Problem description:
Convert the rows below into a Markdown table with the columns Number and Line, putting each nonblank line in its own table row next to its sequence number. Skip blank lines.

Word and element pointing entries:
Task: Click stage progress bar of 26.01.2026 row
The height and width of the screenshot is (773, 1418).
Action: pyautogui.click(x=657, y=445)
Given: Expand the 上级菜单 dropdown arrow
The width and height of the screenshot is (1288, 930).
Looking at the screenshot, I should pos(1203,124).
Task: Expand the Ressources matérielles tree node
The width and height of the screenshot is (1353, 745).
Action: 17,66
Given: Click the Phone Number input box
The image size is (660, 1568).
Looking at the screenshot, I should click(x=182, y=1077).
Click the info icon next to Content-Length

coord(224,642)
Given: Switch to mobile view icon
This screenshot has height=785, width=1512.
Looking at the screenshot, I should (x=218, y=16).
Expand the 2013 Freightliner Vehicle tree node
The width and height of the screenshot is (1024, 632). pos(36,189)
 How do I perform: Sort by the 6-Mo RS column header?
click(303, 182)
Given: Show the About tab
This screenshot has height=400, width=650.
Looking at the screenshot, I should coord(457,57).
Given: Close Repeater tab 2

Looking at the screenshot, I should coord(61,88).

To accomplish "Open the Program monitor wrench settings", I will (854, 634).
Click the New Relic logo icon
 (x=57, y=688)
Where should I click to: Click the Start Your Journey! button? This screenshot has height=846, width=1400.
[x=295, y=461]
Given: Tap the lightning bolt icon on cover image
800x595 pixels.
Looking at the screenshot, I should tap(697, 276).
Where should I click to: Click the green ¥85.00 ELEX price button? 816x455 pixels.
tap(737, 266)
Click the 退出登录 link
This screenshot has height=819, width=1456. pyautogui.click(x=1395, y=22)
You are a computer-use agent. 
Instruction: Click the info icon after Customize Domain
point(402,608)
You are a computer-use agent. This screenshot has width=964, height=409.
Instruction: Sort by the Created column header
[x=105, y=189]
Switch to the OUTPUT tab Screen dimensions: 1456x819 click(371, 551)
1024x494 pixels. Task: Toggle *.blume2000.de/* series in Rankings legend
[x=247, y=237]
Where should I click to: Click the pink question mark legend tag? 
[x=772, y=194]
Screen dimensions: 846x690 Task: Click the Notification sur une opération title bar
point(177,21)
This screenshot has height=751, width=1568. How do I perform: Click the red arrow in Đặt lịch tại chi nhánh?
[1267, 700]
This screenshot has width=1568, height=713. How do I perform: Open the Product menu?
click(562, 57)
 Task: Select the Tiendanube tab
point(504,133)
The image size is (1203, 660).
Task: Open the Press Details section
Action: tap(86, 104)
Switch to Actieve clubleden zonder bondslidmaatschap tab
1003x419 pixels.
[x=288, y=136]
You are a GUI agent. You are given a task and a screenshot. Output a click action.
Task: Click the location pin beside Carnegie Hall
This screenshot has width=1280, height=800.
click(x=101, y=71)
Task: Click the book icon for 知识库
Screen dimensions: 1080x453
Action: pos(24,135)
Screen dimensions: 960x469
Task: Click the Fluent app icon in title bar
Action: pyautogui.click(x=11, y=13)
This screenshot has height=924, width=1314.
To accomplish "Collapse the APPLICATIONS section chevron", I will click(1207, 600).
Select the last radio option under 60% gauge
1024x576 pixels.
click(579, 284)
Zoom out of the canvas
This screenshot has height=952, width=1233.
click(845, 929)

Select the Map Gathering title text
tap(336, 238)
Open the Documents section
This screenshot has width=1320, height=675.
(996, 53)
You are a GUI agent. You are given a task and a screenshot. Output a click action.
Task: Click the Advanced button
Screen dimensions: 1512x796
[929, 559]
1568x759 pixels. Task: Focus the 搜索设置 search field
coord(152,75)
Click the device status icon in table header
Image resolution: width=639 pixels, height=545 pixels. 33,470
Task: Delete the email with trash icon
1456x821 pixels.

Exercise solution:
| Number | Line |
|---|---|
| 1 | Task: Click stage progress bar of 26.01.2026 row |
| 2 | The height and width of the screenshot is (773, 1418). |
| 3 | Action: pyautogui.click(x=657, y=445) |
| 4 | Given: Expand the 上级菜单 dropdown arrow |
| 5 | The width and height of the screenshot is (1288, 930). |
| 6 | Looking at the screenshot, I should pos(1203,124). |
| 7 | Task: Expand the Ressources matérielles tree node |
| 8 | The width and height of the screenshot is (1353, 745). |
| 9 | Action: 17,66 |
| 10 | Given: Click the Phone Number input box |
| 11 | The image size is (660, 1568). |
| 12 | Looking at the screenshot, I should click(x=182, y=1077). |
| 13 | Click the info icon next to Content-Length |
| 14 | coord(224,642) |
| 15 | Given: Switch to mobile view icon |
| 16 | This screenshot has height=785, width=1512. |
| 17 | Looking at the screenshot, I should (x=218, y=16). |
| 18 | Expand the 2013 Freightliner Vehicle tree node |
| 19 | The width and height of the screenshot is (1024, 632). pos(36,189) |
| 20 |  How do I perform: Sort by the 6-Mo RS column header? |
| 21 | click(303, 182) |
| 22 | Given: Show the About tab |
| 23 | This screenshot has height=400, width=650. |
| 24 | Looking at the screenshot, I should coord(457,57). |
| 25 | Given: Close Repeater tab 2 |
| 26 | Looking at the screenshot, I should coord(61,88). |
| 27 | To accomplish "Open the Program monitor wrench settings", I will (854, 634). |
| 28 | Click the New Relic logo icon |
| 29 |  (x=57, y=688) |
| 30 | Where should I click to: Click the Start Your Journey! button? This screenshot has height=846, width=1400. |
| 31 | [x=295, y=461] |
| 32 | Given: Tap the lightning bolt icon on cover image |
| 33 | 800x595 pixels. |
| 34 | Looking at the screenshot, I should tap(697, 276). |
| 35 | Where should I click to: Click the green ¥85.00 ELEX price button? 816x455 pixels. |
| 36 | tap(737, 266) |
| 37 | Click the 退出登录 link |
| 38 | This screenshot has height=819, width=1456. pyautogui.click(x=1395, y=22) |
| 39 | You are a computer-use agent.  |
| 40 | Instruction: Click the info icon after Customize Domain |
| 41 | point(402,608) |
| 42 | You are a computer-use agent. This screenshot has width=964, height=409. |
| 43 | Instruction: Sort by the Created column header |
| 44 | [x=105, y=189] |
| 45 | Switch to the OUTPUT tab Screen dimensions: 1456x819 click(371, 551) |
| 46 | 1024x494 pixels. Task: Toggle *.blume2000.de/* series in Rankings legend |
| 47 | [x=247, y=237] |
| 48 | Where should I click to: Click the pink question mark legend tag?  |
| 49 | [x=772, y=194] |
| 50 | Screen dimensions: 846x690 Task: Click the Notification sur une opération title bar |
| 51 | point(177,21) |
| 52 | This screenshot has height=751, width=1568. How do I perform: Click the red arrow in Đặt lịch tại chi nhánh? |
| 53 | [1267, 700] |
| 54 | This screenshot has width=1568, height=713. How do I perform: Open the Product menu? |
| 55 | click(562, 57) |
| 56 |  Task: Select the Tiendanube tab |
| 57 | point(504,133) |
| 58 | The image size is (1203, 660). |
| 59 | Task: Open the Press Details section |
| 60 | Action: tap(86, 104) |
| 61 | Switch to Actieve clubleden zonder bondslidmaatschap tab |
| 62 | 1003x419 pixels. |
| 63 | [x=288, y=136] |
| 64 | You are a GUI agent. You are given a task and a screenshot. Output a click action. |
| 65 | Task: Click the location pin beside Carnegie Hall |
| 66 | This screenshot has width=1280, height=800. |
| 67 | click(x=101, y=71) |
| 68 | Task: Click the book icon for 知识库 |
| 69 | Screen dimensions: 1080x453 |
| 70 | Action: pos(24,135) |
| 71 | Screen dimensions: 960x469 |
| 72 | Task: Click the Fluent app icon in title bar |
| 73 | Action: pyautogui.click(x=11, y=13) |
| 74 | This screenshot has height=924, width=1314. |
| 75 | To accomplish "Collapse the APPLICATIONS section chevron", I will click(1207, 600). |
| 76 | Select the last radio option under 60% gauge |
| 77 | 1024x576 pixels. |
| 78 | click(579, 284) |
| 79 | Zoom out of the canvas |
| 80 | This screenshot has height=952, width=1233. |
| 81 | click(845, 929) |
| 82 | Select the Map Gathering title text |
| 83 | tap(336, 238) |
| 84 | Open the Documents section |
| 85 | This screenshot has width=1320, height=675. |
| 86 | (996, 53) |
| 87 | You are a GUI agent. You are given a task and a screenshot. Output a click action. |
| 88 | Task: Click the Advanced button |
| 89 | Screen dimensions: 1512x796 |
| 90 | [929, 559] |
| 91 | 1568x759 pixels. Task: Focus the 搜索设置 search field |
| 92 | coord(152,75) |
| 93 | Click the device status icon in table header |
| 94 | Image resolution: width=639 pixels, height=545 pixels. 33,470 |
| 95 | Task: Delete the email with trash icon |
| 96 | 1456x821 pixels. |